What is being asked: Update these lines by replacing every "checkbox" with "check box". Leave everything else unchanged.

Entries showing where items appear:
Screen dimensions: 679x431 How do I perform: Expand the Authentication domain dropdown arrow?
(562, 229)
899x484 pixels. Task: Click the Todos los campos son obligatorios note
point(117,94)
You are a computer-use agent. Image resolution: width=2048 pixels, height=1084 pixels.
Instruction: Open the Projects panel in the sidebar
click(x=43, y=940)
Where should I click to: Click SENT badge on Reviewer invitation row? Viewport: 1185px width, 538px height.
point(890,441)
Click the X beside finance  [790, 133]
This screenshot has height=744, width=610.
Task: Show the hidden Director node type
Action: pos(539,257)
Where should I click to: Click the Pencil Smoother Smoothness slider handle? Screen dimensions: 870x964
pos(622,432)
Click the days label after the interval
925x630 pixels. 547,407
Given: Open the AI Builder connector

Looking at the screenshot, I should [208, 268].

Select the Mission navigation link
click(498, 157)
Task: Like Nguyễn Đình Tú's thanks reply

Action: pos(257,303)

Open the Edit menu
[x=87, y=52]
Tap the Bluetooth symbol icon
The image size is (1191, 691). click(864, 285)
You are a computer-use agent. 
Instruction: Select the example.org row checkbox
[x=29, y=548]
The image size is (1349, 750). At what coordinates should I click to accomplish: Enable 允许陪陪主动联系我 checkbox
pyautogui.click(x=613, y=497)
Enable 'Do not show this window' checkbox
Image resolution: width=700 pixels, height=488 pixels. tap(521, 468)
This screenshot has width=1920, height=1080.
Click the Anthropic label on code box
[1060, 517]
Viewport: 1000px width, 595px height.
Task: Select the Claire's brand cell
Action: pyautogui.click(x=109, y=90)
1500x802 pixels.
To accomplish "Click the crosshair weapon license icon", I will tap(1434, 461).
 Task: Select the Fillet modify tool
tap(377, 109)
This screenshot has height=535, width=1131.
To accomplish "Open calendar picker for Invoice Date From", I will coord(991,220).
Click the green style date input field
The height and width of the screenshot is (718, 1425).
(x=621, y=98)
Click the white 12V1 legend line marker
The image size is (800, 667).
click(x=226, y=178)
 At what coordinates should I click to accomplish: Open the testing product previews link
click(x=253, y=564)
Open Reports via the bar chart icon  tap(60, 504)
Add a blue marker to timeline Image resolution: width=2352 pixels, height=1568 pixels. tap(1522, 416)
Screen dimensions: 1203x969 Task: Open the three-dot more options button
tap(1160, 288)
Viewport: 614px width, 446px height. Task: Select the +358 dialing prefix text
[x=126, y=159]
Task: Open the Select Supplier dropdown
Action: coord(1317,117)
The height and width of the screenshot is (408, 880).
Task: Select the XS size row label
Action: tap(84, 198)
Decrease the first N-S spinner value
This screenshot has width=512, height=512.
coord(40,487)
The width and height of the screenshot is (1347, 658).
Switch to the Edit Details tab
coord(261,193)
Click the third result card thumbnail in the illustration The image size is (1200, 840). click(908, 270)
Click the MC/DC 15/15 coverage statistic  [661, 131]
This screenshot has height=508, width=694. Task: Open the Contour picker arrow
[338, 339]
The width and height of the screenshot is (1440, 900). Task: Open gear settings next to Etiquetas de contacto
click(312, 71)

Written response:
Screen dimensions: 679x431 How do I perform: Expand the Authentication domain dropdown arrow?
(562, 229)
899x484 pixels. Task: Click the Todos los campos son obligatorios note
point(117,94)
You are a computer-use agent. Image resolution: width=2048 pixels, height=1084 pixels.
Instruction: Open the Projects panel in the sidebar
click(x=43, y=940)
Where should I click to: Click SENT badge on Reviewer invitation row? Viewport: 1185px width, 538px height.
point(890,441)
Click the X beside finance  [790, 133]
This screenshot has height=744, width=610.
Task: Show the hidden Director node type
Action: pos(539,257)
Where should I click to: Click the Pencil Smoother Smoothness slider handle? Screen dimensions: 870x964
pos(622,432)
Click the days label after the interval
925x630 pixels. 547,407
Given: Open the AI Builder connector

Looking at the screenshot, I should [208, 268].

Select the Mission navigation link
click(498, 157)
Task: Like Nguyễn Đình Tú's thanks reply

Action: pos(257,303)

Open the Edit menu
[x=87, y=52]
Tap the Bluetooth symbol icon
The image size is (1191, 691). click(864, 285)
You are a computer-use agent. 
Instruction: Select the example.org row check box
[x=29, y=548]
The image size is (1349, 750). At what coordinates should I click to accomplish: Enable 允许陪陪主动联系我 check box
pyautogui.click(x=613, y=497)
Enable 'Do not show this window' check box
Image resolution: width=700 pixels, height=488 pixels. tap(521, 468)
This screenshot has width=1920, height=1080.
Click the Anthropic label on code box
[1060, 517]
Viewport: 1000px width, 595px height.
Task: Select the Claire's brand cell
Action: pyautogui.click(x=109, y=90)
1500x802 pixels.
To accomplish "Click the crosshair weapon license icon", I will tap(1434, 461).
 Task: Select the Fillet modify tool
tap(377, 109)
This screenshot has height=535, width=1131.
To accomplish "Open calendar picker for Invoice Date From", I will coord(991,220).
Click the green style date input field
The height and width of the screenshot is (718, 1425).
(x=621, y=98)
Click the white 12V1 legend line marker
The image size is (800, 667).
click(x=226, y=178)
 At what coordinates should I click to accomplish: Open the testing product previews link
click(x=253, y=564)
Open Reports via the bar chart icon  tap(60, 504)
Add a blue marker to timeline Image resolution: width=2352 pixels, height=1568 pixels. tap(1522, 416)
Screen dimensions: 1203x969 Task: Open the three-dot more options button
tap(1160, 288)
Viewport: 614px width, 446px height. Task: Select the +358 dialing prefix text
[x=126, y=159]
Task: Open the Select Supplier dropdown
Action: coord(1317,117)
The height and width of the screenshot is (408, 880).
Task: Select the XS size row label
Action: tap(84, 198)
Decrease the first N-S spinner value
This screenshot has width=512, height=512.
coord(40,487)
The width and height of the screenshot is (1347, 658).
Switch to the Edit Details tab
coord(261,193)
Click the third result card thumbnail in the illustration The image size is (1200, 840). click(908, 270)
Click the MC/DC 15/15 coverage statistic  [661, 131]
This screenshot has height=508, width=694. Task: Open the Contour picker arrow
[338, 339]
The width and height of the screenshot is (1440, 900). Task: Open gear settings next to Etiquetas de contacto
click(312, 71)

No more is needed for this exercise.